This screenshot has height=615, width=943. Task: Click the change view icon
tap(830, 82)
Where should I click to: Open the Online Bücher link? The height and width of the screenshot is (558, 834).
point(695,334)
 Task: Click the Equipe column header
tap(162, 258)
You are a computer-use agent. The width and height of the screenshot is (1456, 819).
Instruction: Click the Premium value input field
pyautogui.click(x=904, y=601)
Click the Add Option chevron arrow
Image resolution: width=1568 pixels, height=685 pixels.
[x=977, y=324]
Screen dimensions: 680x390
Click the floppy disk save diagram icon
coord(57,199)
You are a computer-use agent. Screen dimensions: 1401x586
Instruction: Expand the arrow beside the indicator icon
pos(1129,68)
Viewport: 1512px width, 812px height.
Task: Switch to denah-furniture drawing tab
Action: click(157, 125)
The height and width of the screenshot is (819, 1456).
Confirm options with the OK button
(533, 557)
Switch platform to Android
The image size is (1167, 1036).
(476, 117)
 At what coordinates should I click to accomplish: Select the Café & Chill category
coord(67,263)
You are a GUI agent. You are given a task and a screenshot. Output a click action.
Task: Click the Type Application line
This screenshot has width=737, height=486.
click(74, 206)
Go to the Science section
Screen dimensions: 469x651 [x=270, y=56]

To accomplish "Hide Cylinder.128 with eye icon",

#####

_EXERCISE_. Count the lines in the items above that contain the string "width". Reply with the number alone.

_RESULT FOR THIS TASK_. 7